Upgrade Your Personal Characteristics

It’s really all about people. Your ability to relate to people is not only instrumental in determining the scope and quality of your connections, but it’s also critical to feeling good about yourself and maintaining a high level of success in your work and your life.

And that ability, in turn, depends largely on your personal characteristics: the various, deep-seated traits that help define who you are as an individual.

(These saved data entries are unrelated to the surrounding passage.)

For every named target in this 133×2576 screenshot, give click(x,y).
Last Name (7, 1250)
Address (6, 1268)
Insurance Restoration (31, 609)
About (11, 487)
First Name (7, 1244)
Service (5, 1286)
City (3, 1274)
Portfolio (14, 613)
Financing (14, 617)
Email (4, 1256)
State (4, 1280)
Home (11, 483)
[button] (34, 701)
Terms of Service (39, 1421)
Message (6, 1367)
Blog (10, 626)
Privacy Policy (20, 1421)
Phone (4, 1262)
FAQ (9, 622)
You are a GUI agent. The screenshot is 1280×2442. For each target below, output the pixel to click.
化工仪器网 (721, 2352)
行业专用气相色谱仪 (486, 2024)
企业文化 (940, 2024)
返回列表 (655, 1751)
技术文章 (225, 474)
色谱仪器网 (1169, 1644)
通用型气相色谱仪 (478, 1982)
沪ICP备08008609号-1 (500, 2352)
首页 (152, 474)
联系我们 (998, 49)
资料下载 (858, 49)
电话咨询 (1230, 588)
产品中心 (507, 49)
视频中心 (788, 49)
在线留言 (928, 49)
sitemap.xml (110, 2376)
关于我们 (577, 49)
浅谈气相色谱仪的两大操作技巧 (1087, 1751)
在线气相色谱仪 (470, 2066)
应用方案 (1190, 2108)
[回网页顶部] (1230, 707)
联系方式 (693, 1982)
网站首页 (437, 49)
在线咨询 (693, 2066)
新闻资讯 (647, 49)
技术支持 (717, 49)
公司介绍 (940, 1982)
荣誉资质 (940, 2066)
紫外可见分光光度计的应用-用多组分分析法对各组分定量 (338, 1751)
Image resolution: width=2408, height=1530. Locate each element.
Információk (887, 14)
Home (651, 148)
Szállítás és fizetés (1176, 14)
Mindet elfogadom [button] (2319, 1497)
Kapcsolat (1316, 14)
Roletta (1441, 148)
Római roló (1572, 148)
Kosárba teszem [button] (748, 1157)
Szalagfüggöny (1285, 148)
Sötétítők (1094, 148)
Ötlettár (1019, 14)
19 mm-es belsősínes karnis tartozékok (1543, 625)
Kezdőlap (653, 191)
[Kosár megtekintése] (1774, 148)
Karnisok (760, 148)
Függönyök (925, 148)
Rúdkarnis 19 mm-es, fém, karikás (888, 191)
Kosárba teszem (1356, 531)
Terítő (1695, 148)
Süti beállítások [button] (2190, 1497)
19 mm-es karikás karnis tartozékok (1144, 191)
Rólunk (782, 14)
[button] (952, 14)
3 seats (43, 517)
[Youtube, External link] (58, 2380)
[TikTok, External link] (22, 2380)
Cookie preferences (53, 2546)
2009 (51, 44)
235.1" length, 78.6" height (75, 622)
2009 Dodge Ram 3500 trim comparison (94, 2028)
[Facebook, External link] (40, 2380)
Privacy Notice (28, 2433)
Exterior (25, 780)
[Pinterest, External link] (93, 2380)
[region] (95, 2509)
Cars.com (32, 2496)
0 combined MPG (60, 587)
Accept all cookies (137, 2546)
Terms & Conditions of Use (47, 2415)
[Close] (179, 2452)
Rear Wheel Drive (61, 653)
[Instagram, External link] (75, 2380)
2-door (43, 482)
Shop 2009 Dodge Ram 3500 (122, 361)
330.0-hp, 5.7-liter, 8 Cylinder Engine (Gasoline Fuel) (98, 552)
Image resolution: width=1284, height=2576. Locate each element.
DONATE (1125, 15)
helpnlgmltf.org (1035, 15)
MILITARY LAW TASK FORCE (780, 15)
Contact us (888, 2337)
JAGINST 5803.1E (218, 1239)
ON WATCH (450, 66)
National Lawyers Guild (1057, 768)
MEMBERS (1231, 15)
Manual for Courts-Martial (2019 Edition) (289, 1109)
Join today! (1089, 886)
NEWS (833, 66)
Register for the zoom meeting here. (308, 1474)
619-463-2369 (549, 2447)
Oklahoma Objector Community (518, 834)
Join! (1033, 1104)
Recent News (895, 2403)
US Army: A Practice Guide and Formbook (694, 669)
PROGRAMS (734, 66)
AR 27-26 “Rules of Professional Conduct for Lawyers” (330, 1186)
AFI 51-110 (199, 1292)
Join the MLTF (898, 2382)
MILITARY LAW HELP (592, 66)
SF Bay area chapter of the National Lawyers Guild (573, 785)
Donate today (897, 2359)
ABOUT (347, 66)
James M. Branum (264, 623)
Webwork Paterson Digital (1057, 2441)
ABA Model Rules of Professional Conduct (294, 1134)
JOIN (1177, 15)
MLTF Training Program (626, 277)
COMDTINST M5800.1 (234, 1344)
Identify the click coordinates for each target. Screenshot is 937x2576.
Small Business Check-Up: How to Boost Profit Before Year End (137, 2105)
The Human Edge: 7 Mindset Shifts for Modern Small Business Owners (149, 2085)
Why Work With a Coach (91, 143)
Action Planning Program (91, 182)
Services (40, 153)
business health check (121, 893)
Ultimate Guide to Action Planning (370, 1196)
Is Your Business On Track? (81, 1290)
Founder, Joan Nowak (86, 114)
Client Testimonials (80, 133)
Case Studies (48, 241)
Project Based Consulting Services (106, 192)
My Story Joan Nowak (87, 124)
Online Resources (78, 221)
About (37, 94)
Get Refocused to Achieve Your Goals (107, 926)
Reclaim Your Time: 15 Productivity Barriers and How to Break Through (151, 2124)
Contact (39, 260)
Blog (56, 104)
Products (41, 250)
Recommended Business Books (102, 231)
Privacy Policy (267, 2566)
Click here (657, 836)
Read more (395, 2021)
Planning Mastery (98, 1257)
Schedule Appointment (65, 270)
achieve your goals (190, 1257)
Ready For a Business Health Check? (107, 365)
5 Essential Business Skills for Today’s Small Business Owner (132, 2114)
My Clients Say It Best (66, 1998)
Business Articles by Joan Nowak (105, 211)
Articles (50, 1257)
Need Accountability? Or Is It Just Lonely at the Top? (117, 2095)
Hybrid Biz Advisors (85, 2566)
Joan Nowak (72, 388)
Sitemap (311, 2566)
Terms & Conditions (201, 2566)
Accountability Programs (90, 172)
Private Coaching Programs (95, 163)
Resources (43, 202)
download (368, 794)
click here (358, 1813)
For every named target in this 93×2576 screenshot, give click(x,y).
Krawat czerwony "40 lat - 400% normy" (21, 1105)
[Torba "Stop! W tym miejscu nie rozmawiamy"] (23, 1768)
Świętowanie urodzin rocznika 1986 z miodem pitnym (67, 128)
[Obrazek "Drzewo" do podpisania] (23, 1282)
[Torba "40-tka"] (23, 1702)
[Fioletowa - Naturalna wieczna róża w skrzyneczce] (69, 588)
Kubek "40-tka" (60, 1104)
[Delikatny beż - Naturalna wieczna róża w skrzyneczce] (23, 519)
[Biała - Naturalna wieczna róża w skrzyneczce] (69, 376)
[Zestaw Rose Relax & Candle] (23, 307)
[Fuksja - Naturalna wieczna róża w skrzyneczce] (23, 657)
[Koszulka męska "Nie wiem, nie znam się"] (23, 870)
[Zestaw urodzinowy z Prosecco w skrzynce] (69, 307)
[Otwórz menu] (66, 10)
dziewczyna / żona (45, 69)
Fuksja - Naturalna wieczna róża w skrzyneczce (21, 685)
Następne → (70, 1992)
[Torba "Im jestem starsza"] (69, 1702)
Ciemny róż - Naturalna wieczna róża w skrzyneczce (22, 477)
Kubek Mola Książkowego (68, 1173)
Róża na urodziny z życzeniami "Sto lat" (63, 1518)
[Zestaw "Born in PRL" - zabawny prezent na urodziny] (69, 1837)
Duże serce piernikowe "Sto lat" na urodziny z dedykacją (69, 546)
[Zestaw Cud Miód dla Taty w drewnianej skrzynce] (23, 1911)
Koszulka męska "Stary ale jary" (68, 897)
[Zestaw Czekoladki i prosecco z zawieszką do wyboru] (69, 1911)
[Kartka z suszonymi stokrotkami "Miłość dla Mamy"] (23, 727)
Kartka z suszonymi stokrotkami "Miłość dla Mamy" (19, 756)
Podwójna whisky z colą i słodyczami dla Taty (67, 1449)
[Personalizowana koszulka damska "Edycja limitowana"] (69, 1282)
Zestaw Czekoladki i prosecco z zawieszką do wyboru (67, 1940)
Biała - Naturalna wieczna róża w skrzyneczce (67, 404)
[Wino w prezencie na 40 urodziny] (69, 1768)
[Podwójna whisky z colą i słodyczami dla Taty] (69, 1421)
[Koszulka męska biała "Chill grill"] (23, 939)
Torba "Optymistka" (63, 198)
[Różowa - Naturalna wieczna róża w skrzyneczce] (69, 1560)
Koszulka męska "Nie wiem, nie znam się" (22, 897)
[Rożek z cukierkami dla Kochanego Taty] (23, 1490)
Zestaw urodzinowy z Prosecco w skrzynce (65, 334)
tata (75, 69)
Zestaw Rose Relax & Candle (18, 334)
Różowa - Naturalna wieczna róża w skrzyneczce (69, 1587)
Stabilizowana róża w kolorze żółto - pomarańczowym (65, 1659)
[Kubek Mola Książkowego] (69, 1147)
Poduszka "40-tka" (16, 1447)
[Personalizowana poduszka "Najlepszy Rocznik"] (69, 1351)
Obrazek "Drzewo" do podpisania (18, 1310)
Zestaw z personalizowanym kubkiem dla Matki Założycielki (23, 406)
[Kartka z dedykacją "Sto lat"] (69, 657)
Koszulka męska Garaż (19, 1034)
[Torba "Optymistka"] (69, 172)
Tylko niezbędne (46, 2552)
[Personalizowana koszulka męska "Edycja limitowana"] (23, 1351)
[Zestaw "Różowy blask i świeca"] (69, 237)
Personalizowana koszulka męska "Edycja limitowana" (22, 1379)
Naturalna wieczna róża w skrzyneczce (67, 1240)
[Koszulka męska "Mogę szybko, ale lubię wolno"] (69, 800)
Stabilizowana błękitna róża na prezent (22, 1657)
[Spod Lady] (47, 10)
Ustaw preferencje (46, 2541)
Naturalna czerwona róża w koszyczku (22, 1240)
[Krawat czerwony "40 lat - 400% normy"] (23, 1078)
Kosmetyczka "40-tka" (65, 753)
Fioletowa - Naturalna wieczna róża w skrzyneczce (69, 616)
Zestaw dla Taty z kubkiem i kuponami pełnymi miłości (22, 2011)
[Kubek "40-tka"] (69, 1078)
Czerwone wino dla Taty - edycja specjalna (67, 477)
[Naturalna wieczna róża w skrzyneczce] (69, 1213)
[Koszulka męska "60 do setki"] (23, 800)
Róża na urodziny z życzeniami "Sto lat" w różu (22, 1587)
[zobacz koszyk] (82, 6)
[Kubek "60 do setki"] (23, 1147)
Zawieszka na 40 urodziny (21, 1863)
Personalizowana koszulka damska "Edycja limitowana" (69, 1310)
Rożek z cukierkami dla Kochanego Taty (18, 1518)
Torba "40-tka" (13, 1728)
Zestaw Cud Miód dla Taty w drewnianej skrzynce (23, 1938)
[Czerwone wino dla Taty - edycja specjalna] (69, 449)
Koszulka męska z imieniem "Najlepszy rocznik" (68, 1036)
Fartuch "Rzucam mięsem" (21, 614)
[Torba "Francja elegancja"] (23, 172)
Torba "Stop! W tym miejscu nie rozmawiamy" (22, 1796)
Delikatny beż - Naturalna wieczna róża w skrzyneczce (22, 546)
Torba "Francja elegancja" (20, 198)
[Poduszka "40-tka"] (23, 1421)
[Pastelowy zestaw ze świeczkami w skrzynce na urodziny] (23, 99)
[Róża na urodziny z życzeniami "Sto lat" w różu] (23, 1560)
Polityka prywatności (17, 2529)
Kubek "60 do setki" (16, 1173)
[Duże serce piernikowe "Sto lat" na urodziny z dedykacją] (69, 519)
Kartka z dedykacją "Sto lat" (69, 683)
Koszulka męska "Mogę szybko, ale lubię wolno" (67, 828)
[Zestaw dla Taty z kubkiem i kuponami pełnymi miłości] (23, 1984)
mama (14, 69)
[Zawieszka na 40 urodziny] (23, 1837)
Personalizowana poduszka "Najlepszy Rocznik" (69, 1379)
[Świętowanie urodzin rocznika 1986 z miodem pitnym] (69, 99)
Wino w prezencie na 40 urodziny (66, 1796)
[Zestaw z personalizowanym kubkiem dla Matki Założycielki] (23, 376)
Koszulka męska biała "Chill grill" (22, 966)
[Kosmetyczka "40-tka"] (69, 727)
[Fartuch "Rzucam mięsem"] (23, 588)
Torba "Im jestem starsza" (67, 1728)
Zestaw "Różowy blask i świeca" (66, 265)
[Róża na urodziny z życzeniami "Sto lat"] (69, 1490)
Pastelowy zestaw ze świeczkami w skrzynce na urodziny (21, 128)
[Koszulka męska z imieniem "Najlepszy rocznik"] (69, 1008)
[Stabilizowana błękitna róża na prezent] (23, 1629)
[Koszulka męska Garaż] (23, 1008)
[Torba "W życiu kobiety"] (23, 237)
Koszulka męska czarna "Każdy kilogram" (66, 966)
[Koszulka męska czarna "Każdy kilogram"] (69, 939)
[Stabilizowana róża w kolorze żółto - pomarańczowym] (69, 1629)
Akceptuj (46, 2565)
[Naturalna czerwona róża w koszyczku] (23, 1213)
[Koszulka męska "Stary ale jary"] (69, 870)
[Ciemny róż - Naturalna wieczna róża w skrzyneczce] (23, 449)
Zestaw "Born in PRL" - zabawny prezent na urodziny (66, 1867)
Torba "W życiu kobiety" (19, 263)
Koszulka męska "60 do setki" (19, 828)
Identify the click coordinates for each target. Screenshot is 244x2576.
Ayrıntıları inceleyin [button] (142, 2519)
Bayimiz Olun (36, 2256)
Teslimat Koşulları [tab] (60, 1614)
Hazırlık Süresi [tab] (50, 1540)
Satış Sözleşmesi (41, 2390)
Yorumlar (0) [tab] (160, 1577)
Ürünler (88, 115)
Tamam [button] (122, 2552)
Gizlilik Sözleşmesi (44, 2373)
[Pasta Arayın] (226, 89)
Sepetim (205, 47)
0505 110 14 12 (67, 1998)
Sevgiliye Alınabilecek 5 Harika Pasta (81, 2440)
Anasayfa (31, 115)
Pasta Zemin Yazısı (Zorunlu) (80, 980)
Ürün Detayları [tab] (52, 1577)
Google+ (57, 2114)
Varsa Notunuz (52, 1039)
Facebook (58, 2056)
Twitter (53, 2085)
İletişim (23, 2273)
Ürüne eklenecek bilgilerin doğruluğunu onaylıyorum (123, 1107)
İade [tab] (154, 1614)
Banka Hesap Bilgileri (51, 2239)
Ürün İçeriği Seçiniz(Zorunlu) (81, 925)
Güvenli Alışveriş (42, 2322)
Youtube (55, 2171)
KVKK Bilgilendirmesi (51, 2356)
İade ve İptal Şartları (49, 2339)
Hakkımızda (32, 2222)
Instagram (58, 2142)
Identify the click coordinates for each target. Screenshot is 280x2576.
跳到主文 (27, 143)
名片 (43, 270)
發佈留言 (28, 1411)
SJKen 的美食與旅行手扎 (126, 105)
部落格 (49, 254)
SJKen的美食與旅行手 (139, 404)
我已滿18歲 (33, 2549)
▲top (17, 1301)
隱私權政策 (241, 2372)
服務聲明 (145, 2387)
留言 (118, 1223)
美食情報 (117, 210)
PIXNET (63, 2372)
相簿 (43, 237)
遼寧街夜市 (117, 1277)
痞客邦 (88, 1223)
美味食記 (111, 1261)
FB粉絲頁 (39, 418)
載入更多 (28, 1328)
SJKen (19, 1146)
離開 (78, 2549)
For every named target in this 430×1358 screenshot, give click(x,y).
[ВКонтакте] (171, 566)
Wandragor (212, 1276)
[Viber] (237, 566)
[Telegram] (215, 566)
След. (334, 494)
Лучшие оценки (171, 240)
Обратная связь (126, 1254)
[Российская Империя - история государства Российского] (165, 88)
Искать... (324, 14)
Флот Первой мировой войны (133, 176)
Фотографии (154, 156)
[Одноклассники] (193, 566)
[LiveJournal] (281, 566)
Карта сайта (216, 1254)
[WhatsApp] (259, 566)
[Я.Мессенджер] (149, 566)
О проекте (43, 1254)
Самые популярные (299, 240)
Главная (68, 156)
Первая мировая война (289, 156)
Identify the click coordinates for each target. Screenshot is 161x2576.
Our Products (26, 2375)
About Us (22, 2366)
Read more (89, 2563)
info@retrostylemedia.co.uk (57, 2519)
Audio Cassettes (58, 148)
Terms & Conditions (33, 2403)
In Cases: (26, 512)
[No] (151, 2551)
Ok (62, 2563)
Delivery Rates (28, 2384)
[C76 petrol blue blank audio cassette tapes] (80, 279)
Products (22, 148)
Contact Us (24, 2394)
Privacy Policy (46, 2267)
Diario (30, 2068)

Here are some important personal characteristics you’d do well to cultivate:  

Ambition

Too much desire for rank, power, fame, wealth, or other forms of success can create problems for you and those around you, but too little is also undesirable. The “sweet spot” for ambition hovers around wanting to improve the skills, knowledge, and talents that are important to you without allowing that desire to dominate your life or drive out other values, like honesty, fairness, friendship, or love.

Conscientiousness

This reflects the level of your desire to do the right thing, and in general to be responsible, hard-working, goal-oriented, and reliable. People are willing to trust a conscientious person, and that trust nearly always helps establish solid, long-lasting relationships.

Curiosity

Your eagerness to investigate and learn new things is a defining characteristic that leads to cumulative growth and adds an enduring level of freshness to your thoughts, conversation, and actions. It’s hard to feel too much curiosity. Too little, however, will leave you boring to others and far less able to cope with today’s rapid pace of change.

Happiness

This is an overall positive feeling of contentment that leads to an optimistic attitude toward the future. Happy people tend to feel better about themselves and their situation. They may even live longer. They accept losses and setbacks with more equanimity, while feeling better about taking prudent risks and trying new things. Their happiness often spread to others around them.

High Energy

Most people have a “set point” of energy to which they habitually return, despite monthly, weekly, daily, and even hourly fluctuations. The higher your energy “set point,” the more tasks, plans, and goals you tend to attempt – and accomplish.

Honesty

The way you behave when no one is looking is a highly significant characteristic that nearly always communicates itself to the people who know you. People who exhibit more honesty tend to engender more trust from others. This extra trust quite often results in them being rewarded with more and better opportunities, resources, and support.

Warmth

A person’s baseline level of warmth toward others greatly influences how much other people enjoy spending time with that person. Since people generally respond in kind, a warm person usually finds a welcoming reception from others, as well as a greater willingness to cooperate.

Enthusiasm

An eagerness to participate in and enjoy various experiences tends to be infectious. That is, one person’s enthusiasm frequently rubs off on others, leading them to enjoy the experience more than they otherwise would. For this reason, an enthusiastic person tends to kick up the level of excitement and enjoyment for everyone involved.

Motivation

The desire to take action toward a goal has a tremendous impact on one’s own level of achievement, and that of others, too. People inherently respect a high level of motivation, and often feel drawn along with the motivated person.

Politeness

It costs very little time or effort to say “please” and “thank you,” or to treat others with respect and consideration. This is why the willingness (or unwillingness) to behave politely says a great deal about each of us, and is an important basis on which other people “read” who we are and what kind of relationship they want to have with us.

Intelligence

This is one of the few characteristics you can’t coach. But you can make use of all the intelligence you’ve been given. For example, you can use proven study techniques to learn and remember as much as possible of what you encounter and experience. You can listen attentively when other people – particularly experts – talk. And you can think long and hard before you say or do anything that seems like it might have an important impact on your work or your life.

While no one can deny that each of us is born with a proclivity toward a certain kind of personality, it’s equally true that we have the ability to “work on ourselves” in order to upgrade these and other personal characteristics, and thereby improve who we are and how well we get on in this world.